GIVEN INSTRUCTION
In the source passage on form completion rates for property websites, how many housebuilder websites make up the sample behind the benchmarks?

Form completion rates on property websites

January 19, 2021 by Adrian Durow . CRO

I’ve analysed and optimised A LOT of websites in the property industry, more so than any other sector. Including a lot of analysis and optimisation of sessions & users who are at the end of their website journey.  I.e. development, property & form pages.

So I thought I’d share some benchmark KPIs for a crucial part of these user journeys… forms!

 

Form completion rates

Arguably one of the highest priority KPIs of any form-generating site.  I.e. the % of traffic which clicks a CTA and views a form, and then completes a form:

 

Variables / caveats

Below are some actual form completion rates from anonymous property/housebuilder websites.   It’s from a sample of 8 housebuilder websites that I’ve analysed over the past few years.  Not a lot.  But the below sample size is enough for me to be reasonably confident in providing benchmarks for completion rates of enquiry, appointment/viewing, and brochure forms on this type of website.

RECORDS
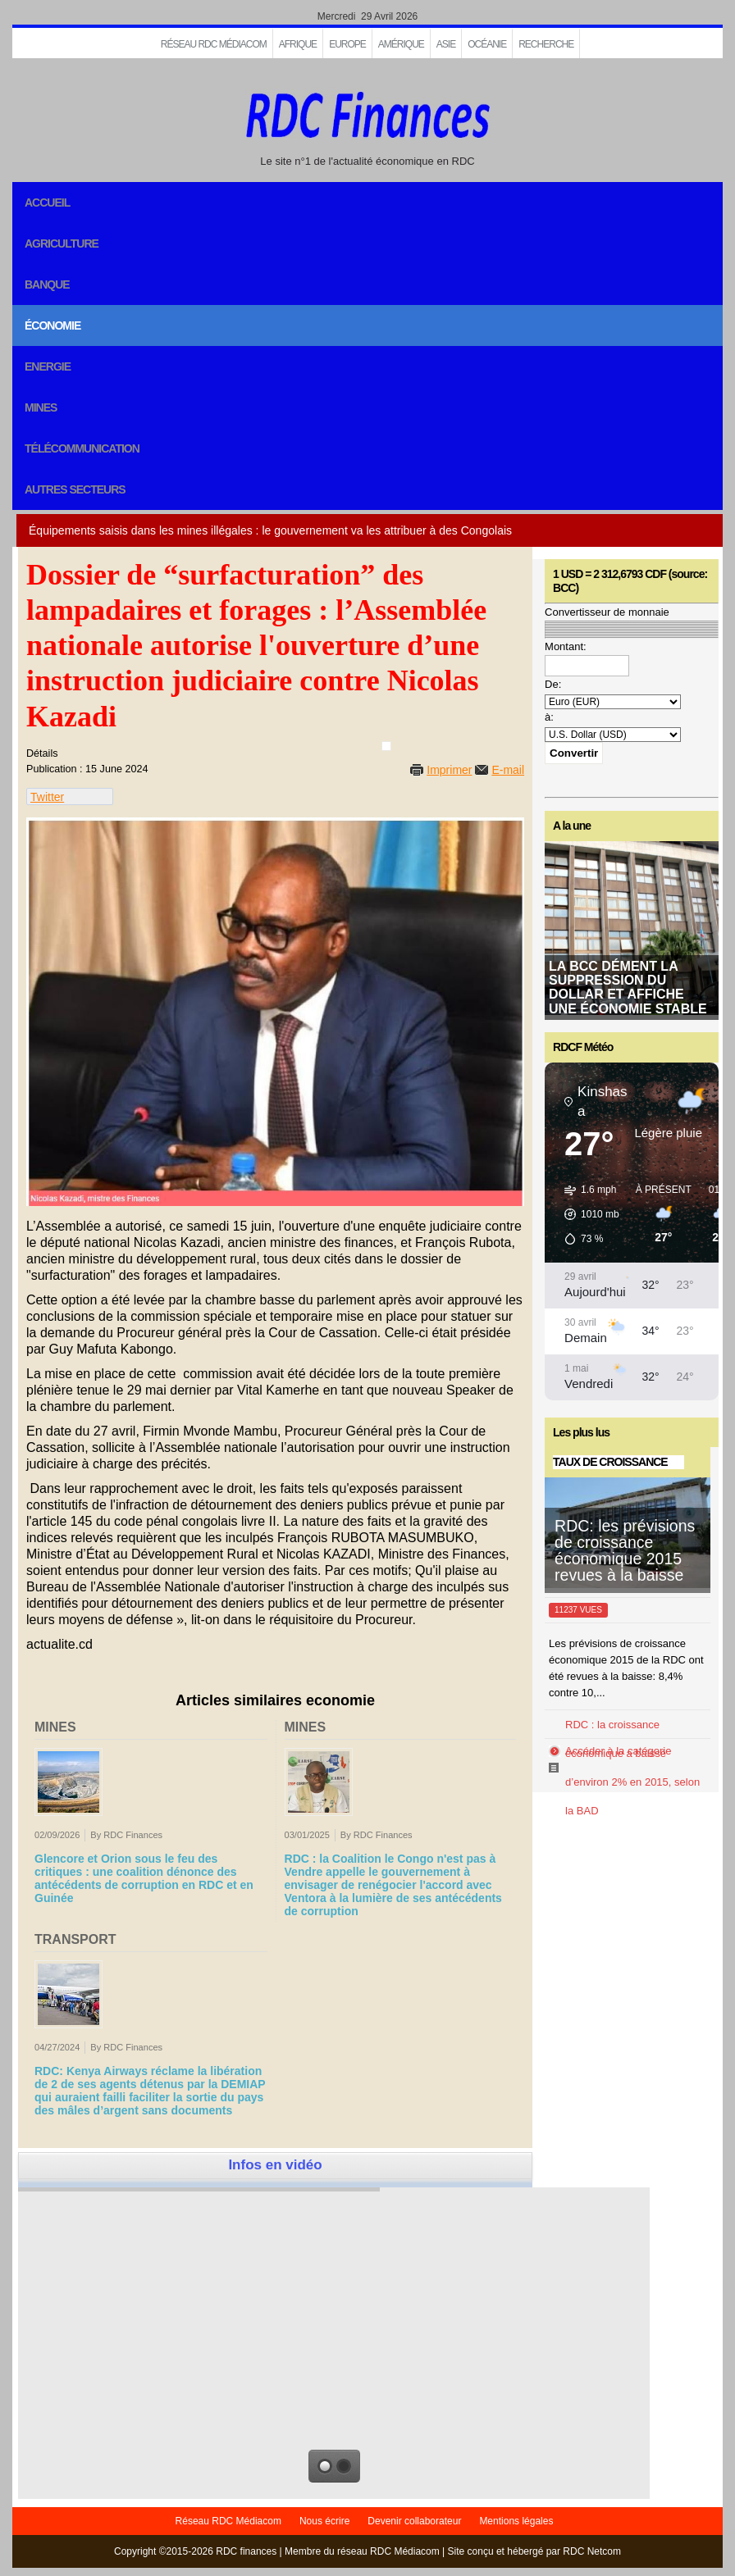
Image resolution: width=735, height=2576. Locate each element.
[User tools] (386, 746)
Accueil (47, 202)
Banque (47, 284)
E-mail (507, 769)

RESULT
Eight housebuilder websites.